When British archaeologist Howard Carter arrived in Egypt, the tomb of the little-known King Tutankhamun remained elusive.
Carter’s five-year search led him into the Valley Of The Kings, and on 4 November 1922 he finally uncovered steps to the King Tut’s burial room hidden in debris.
On 26 November, Carter and archaeologist Lord Carnarvon entered the tomb’s interior chambers, finding them remarkably intact.
Over the next several years, Carter carefully explored the four-room tomb, discovering an amazing collection of several thousand objects, including the mummy of the boy-king Tutankhamun.
The mummy, preserved for more than 3,000 years, was found inside a stone sarcophagus that contained three coffins nested within each other.
This week, the Egyptian government announced they are conducting more tests in search of a hidden chamber in King Tut’s tomb.
It’s speculated the search will uncover the tomb of Nefertiti, the ancient Egyptian queen.

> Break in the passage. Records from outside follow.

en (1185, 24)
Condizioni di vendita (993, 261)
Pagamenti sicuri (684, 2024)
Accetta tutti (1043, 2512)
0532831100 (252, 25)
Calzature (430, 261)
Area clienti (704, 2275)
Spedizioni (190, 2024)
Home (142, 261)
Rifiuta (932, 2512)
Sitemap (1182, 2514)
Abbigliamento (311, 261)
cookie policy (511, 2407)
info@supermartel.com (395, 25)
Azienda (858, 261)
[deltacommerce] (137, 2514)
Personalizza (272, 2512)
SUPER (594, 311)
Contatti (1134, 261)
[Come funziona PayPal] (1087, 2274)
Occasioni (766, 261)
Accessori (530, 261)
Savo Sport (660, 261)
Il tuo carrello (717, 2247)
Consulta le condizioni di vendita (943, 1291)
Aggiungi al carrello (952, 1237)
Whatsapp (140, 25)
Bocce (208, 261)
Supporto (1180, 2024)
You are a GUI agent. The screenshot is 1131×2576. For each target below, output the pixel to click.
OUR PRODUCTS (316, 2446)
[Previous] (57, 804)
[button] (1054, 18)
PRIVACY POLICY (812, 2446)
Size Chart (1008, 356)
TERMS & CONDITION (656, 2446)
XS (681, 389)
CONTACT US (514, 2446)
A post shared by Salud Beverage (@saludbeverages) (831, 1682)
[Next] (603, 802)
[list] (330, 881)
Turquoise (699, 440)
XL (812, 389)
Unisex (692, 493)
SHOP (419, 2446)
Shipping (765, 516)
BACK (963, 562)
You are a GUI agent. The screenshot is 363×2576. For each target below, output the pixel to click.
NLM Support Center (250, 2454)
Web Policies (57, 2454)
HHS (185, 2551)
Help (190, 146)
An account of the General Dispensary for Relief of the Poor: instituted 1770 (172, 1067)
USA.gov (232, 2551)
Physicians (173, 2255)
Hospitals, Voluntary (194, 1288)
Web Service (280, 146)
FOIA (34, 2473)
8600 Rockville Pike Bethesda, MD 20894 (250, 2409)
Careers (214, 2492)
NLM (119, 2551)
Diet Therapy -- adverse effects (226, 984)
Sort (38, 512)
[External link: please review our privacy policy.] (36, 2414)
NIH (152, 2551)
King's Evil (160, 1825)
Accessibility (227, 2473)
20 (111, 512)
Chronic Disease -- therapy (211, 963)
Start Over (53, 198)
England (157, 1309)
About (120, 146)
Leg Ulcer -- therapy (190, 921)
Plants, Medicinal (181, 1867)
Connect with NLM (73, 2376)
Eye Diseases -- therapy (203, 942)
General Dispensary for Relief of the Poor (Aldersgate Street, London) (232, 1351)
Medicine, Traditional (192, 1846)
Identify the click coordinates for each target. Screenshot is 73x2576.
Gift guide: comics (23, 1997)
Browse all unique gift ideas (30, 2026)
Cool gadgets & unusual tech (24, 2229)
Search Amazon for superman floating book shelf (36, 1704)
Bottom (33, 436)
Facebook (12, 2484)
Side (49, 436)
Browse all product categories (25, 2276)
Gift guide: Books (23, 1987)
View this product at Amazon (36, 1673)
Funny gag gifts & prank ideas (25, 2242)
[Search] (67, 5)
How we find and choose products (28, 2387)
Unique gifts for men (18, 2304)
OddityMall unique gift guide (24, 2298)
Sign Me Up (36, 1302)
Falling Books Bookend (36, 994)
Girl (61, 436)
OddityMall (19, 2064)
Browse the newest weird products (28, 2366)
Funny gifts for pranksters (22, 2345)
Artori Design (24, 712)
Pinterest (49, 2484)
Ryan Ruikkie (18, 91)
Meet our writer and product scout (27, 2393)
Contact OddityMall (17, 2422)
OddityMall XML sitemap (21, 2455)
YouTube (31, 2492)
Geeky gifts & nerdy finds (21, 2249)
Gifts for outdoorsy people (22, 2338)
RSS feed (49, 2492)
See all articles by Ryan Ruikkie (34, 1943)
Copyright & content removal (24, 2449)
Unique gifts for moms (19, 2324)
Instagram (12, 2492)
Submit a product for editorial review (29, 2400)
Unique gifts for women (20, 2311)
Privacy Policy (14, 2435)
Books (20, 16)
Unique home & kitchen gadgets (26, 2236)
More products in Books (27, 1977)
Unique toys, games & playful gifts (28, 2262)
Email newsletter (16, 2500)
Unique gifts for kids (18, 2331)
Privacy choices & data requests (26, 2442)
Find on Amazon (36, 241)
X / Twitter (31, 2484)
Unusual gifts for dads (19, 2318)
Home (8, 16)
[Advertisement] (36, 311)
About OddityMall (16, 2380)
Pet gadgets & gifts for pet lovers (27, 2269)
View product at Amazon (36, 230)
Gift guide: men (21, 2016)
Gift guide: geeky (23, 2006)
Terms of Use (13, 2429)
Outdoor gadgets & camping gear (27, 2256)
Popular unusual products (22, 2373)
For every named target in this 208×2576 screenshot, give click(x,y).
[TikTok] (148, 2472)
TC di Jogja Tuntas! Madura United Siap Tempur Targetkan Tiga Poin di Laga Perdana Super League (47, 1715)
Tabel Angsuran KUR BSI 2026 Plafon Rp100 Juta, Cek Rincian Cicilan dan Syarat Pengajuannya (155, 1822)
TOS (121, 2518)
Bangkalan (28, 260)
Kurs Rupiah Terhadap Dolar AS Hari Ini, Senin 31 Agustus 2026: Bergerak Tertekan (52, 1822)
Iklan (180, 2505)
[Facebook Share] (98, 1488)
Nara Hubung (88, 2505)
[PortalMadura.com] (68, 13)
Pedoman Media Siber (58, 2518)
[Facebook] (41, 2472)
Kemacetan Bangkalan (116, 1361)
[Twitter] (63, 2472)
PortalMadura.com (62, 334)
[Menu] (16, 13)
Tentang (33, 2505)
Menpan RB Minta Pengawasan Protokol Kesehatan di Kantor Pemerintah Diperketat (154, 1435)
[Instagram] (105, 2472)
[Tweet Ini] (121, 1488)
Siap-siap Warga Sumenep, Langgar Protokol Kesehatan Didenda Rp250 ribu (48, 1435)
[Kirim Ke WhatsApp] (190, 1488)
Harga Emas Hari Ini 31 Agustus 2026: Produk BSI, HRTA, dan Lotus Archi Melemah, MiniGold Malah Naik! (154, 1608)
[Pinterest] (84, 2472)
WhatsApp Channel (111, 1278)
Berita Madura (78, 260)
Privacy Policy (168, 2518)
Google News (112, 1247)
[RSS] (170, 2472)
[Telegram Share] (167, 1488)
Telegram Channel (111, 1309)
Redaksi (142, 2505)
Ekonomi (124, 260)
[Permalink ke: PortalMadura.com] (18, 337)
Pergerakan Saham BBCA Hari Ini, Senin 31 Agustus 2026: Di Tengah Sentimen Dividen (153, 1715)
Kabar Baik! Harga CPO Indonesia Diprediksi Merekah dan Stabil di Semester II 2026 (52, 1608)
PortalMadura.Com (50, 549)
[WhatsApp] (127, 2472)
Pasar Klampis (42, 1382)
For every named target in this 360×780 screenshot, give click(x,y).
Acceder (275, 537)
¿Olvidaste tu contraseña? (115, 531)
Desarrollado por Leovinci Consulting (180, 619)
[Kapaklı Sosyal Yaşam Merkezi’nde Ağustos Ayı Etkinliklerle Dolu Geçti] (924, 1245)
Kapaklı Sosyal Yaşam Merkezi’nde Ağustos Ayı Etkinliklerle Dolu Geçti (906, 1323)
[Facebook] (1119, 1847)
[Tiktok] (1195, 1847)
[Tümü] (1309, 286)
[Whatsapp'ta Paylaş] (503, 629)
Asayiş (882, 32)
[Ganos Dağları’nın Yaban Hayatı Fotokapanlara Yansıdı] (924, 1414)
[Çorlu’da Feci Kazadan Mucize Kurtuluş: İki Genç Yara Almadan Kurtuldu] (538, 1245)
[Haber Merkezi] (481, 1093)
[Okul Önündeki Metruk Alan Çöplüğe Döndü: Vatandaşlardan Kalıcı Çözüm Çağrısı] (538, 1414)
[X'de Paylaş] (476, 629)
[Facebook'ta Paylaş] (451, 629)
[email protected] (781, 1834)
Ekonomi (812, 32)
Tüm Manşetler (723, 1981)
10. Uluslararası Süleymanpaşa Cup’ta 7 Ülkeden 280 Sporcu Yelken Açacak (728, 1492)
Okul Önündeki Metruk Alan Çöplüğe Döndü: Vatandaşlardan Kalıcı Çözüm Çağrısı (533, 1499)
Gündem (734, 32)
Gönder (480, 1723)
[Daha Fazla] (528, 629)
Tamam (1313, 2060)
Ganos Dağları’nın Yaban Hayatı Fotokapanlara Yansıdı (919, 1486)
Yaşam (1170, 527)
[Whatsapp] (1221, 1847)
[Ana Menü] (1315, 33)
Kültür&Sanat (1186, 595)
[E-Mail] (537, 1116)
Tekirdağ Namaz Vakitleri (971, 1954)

Nefertiti was the wife of Pharaoh Akhenaten and widely famed for her beauty.
British archaeologist Nicholas Reeves proposed earlier this year that Nefertiti’s tomb could be in a secret chamber adjoining Tutankhamun's.
Reeves argues that King Tutankhamun’s tomb was originally built for Nefertiti, a theory he backs up with evidence from Tutankhamun’s golden funerary mask and much of the burial equipment which he claims appear to have being designed for a woman.
Egypt is set to announce the findings on 28 November.